今朝、地域別の賛成・反対のデータを見ていたら、
市の北の方や中央地域は賛成で、南の方は反対の結果が鮮明に出ていました。
北は、梅田を中心とした、経済の中心地域で、
中央地域は、難波・心斎橋を含めた商業地域です。
この、2つの地域は、再編後、税制が健全な「豊か」な地域です。
それに対して、異議を唱える地域は、中小企業が経済の主力の地域です。
ボーッとニュースを聞いていると、よく似た話を思い出しました、
それは、「ユーゴスラビア紛争」です。
冷戦の終結に、民族の自立と言う気運が高まり、ソビエトから分離独立する国が沢山出ました。

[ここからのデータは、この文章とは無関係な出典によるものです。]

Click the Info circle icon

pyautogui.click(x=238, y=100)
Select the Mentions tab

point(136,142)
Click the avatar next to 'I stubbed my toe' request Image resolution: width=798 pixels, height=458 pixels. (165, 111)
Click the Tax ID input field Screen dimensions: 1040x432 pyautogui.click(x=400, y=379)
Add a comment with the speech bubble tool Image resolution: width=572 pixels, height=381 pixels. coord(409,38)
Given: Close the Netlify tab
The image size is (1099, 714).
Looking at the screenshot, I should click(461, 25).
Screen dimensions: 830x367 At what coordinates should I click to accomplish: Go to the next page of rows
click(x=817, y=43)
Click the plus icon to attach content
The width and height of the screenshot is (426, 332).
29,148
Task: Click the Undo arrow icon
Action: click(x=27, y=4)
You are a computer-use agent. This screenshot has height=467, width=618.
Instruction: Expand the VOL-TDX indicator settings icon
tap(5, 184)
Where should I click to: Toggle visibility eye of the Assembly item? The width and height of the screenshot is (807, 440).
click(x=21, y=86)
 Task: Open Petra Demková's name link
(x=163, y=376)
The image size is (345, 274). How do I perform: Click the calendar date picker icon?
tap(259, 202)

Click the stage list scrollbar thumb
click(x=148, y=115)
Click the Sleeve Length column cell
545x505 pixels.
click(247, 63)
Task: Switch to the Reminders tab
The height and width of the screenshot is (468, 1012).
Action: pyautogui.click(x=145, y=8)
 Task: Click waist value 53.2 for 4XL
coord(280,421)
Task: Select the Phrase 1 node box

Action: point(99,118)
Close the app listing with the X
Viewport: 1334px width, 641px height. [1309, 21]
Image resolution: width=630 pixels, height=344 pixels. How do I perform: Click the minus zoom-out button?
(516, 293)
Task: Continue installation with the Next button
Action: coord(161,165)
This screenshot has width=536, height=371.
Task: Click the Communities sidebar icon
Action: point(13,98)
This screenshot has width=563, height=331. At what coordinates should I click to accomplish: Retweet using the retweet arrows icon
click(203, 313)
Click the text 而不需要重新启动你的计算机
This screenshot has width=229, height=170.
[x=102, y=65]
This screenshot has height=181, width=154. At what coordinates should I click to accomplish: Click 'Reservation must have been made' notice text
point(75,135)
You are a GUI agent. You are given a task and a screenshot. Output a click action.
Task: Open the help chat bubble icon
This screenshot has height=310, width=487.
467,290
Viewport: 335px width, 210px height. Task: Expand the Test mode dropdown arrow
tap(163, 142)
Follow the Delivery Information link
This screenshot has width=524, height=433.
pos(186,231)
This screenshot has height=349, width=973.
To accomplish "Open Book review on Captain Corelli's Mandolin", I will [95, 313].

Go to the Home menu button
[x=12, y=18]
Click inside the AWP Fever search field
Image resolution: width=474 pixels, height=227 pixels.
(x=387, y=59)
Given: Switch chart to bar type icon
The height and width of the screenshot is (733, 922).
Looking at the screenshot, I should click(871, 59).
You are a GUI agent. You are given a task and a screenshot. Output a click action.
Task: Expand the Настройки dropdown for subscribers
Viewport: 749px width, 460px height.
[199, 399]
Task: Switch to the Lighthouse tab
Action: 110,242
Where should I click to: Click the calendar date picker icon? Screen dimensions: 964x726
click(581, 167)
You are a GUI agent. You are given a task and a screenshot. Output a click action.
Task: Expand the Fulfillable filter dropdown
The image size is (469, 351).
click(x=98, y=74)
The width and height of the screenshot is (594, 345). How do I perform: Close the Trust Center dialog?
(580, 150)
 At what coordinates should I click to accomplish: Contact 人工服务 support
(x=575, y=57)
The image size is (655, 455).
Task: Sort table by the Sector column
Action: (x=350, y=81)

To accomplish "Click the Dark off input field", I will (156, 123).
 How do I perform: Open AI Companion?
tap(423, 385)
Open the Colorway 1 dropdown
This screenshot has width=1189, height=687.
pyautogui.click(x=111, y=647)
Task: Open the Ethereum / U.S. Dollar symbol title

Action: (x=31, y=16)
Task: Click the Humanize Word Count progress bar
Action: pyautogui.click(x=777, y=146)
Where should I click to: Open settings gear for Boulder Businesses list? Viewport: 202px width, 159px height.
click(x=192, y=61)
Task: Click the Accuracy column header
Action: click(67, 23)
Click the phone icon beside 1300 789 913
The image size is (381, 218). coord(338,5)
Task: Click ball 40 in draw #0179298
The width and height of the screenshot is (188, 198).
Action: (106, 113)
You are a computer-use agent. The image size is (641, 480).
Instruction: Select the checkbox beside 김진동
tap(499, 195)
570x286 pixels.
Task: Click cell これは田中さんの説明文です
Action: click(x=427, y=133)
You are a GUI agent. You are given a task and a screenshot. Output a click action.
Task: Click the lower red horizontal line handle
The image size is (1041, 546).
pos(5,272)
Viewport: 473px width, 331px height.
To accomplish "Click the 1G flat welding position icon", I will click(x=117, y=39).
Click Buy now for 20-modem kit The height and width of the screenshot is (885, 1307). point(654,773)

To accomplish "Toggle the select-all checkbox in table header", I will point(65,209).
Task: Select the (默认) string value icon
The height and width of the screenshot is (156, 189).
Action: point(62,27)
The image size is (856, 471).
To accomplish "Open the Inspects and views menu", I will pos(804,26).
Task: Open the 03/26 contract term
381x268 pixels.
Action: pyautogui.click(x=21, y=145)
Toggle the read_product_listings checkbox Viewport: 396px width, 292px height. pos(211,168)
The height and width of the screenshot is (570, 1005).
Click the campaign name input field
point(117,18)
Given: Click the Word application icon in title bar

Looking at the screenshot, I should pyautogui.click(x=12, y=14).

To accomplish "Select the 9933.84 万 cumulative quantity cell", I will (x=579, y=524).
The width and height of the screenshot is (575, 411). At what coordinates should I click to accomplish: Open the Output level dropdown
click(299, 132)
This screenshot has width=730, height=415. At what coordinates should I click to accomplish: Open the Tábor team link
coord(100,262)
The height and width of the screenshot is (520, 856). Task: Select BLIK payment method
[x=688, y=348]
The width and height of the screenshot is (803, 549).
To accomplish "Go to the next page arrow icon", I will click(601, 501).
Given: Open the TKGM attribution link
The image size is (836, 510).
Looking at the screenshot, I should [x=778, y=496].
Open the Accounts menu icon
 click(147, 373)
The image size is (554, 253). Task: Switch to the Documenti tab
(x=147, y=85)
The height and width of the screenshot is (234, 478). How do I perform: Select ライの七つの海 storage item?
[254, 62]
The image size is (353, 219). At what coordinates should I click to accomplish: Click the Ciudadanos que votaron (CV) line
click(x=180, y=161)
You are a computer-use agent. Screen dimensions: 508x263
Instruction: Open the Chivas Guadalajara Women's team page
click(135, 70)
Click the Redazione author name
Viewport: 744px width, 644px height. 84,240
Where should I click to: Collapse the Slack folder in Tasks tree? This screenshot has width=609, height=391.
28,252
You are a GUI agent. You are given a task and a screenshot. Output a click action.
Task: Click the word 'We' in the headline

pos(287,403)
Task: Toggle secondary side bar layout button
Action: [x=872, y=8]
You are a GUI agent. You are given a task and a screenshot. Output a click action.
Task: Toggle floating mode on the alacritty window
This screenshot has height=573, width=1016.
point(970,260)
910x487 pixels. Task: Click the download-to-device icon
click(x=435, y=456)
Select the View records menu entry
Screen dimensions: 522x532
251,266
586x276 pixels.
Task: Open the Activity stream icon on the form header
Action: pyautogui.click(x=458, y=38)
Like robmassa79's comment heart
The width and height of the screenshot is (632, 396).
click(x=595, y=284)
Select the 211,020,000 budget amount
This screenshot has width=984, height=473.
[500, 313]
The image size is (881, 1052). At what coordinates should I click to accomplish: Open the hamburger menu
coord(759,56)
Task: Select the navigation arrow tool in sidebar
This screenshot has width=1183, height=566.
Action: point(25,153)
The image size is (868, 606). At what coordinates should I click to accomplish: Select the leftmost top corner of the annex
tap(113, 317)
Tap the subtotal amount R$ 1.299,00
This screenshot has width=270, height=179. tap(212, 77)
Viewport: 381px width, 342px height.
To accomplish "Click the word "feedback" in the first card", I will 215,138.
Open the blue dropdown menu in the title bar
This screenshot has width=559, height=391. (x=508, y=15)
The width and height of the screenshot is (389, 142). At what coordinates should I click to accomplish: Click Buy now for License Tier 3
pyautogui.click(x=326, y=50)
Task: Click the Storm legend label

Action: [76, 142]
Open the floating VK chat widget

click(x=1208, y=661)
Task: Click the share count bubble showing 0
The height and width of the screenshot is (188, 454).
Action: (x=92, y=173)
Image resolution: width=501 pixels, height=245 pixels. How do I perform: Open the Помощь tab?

そんな気運はユーゴスラビアにも伝播し、真っ先にスロベニアが独立を表明します。
スロベニアは、地理的条件からあっさり独立を達成、次にクロアチアが独立を表明します。
そこから血を血で洗う凄惨な内戦になるわけですが、
これは、スロベニアは、工業が発達し、西側に匹敵する国が経済圏だったためです。
次いで安定したクロアチアが独立表明した形です。
鈴木明氏の著書に、ユーゴスラビア取材の際に見聞きした、人種的な軋轢の話がありました、
彼らには、有色人種に関する人種差別は無い、有るのは同国内、
例えば、酒場で始まる議論では、ユーゴスラビアの利益の話ではなく、
クロアチアに利益をとか、セルビアの拡大をとかが叫ばれると。
日本には無い違和感を感じたとありましたが、
十数年後、チトー氏が亡くなる事で、誰も軋轢を埋める事ができなくなり、
鈴木氏の違和感が現実になった時、非常に驚いた記憶が甦りました。
自民党は、極めて悪質と判決を受けた民社党議員とまで手を組んで反対運動を展開したのに、
この僅差であった事実を考えるべきだと思います。
鈴木氏の著書を読んだ時の違和感と、
今回の投票前後の報道に同じにおいを感じたような気がします。
双方の主張が明確でなく、歩みよりや話し合う余地の無いまま、
投票と言う方向を取ったせいかも知れません。
いずれにせよ、政治家自身が理解していなさそうな言動のまま、民意を問うのはどうかと。
初夏の大阪の陣は違和感でいっぱいです。